Genetic analysis of yield and yield stability traits in spring wheat across diverse Canadian environments


Neupane A, Morrison M, Humphreys G, Cuthbert R, Knox R, Hiebert C, Kumar S, Brauer E, Griffiths S, Hawkesford M, Riche A, and Burt A (2023) Genetic analysis of yield and yield stability traits in spring wheat across diverse Canadian environments. The Canadian Tri-Society meeting of the Canadian Phytopathological Society (CPS), the Canadian Society of Agronomy (CSA) and Canadian Society for Horticultural Science (CSHS), June 17-21, 2023, Ottawa, ON, Canada. Oral presentation, abstract 47.

Plain language summary

This research aims to understand how different traits in wheat affect its yield and stability in different environments. They studied a group of 88 wheat plants in Canada from 2019 to 2022. They looked at how genes and traits like plant height, days to maturity, and grain yield affect wheat's ability to grow and produce grain. This research is part of a larger effort to improve wheat yields in different parts of the world. By understanding how genes affect wheat traits, researchers hope to develop new varieties of wheat that can produce more grain in a wider range of environments.
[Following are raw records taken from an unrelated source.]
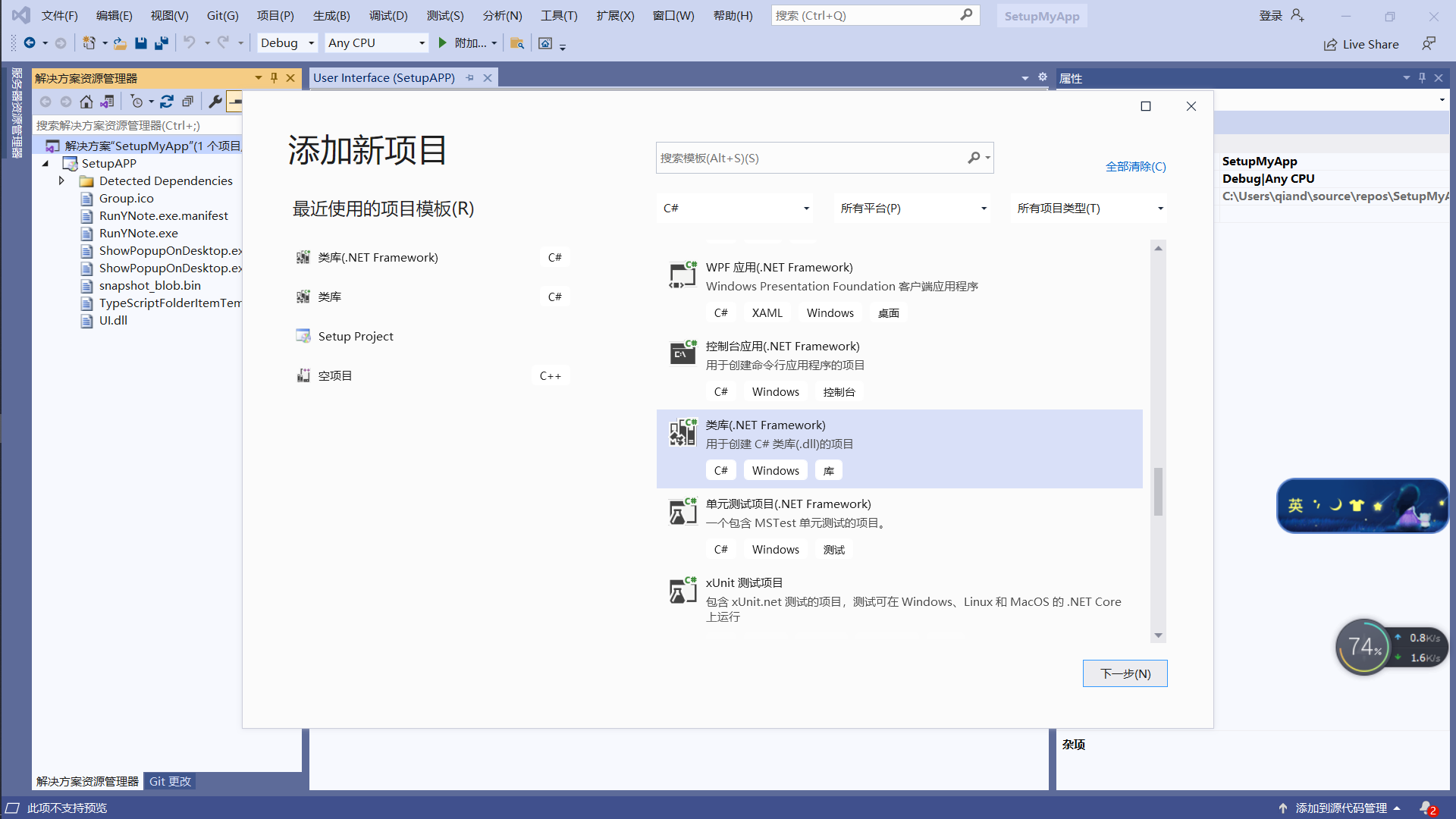Click the green Start debugging arrow
Image resolution: width=1456 pixels, height=819 pixels.
pyautogui.click(x=443, y=43)
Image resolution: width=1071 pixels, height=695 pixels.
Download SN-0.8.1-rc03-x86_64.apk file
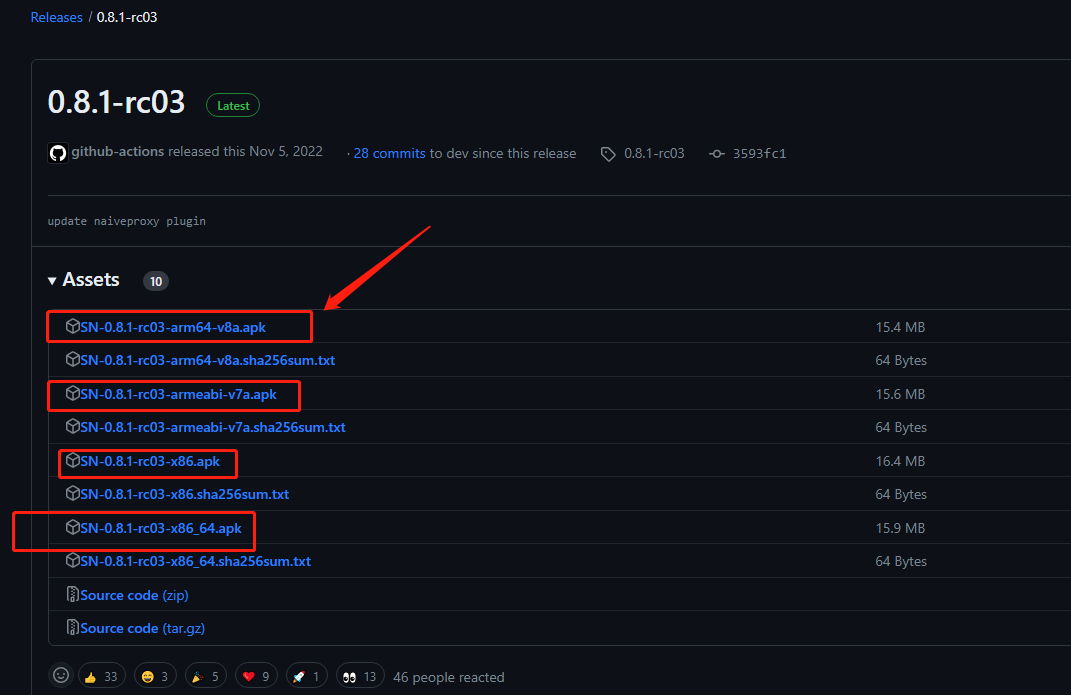(161, 528)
The goal of this research project is to improve the understanding of the agronomic traits that support yield and yield stability across diverse growing environments. A subset of 88 lines from a double haploid spring wheat population (AAC Brandon/Pasteur) was grown in yield trials at three Canadian sites, Ottawa, Brandon, and Swift Current from 2019 to 2022. Agronomic data were analyzed to model grain yield and to capture yield stability across multiple environments. Genotypic data from SNP-based array platforms was used with the phenotypic data to detect associated QTL. The linkage map of the population was constructed containing 2350 SNP and a total map length of 4096 cM. Major agronomic traits QTL were detected across multiple environments and located on multiple chromosomes, including plant height on chromosomes 4A, 4B, and 5B, days to maturity on 5B, and 7D, grain yield on 6D, test weight on 3B, 4B and 5A, thousand kernel weight on 3B, 4B and 5A, and protein content on 4B and 7A. Analysis for grain yield stability QTL is in progress. Additional image data was captured and used to model biomass accumulation throughout the growing season at the Ottawa site. This phenomics data will be used with multiple yield components to create yield prediction models and to find associated QTL. This project, part of the International Wheat Yield Partnership, aims to identify yield-related traits and linked markers that can reliably improve yield across diverse environments.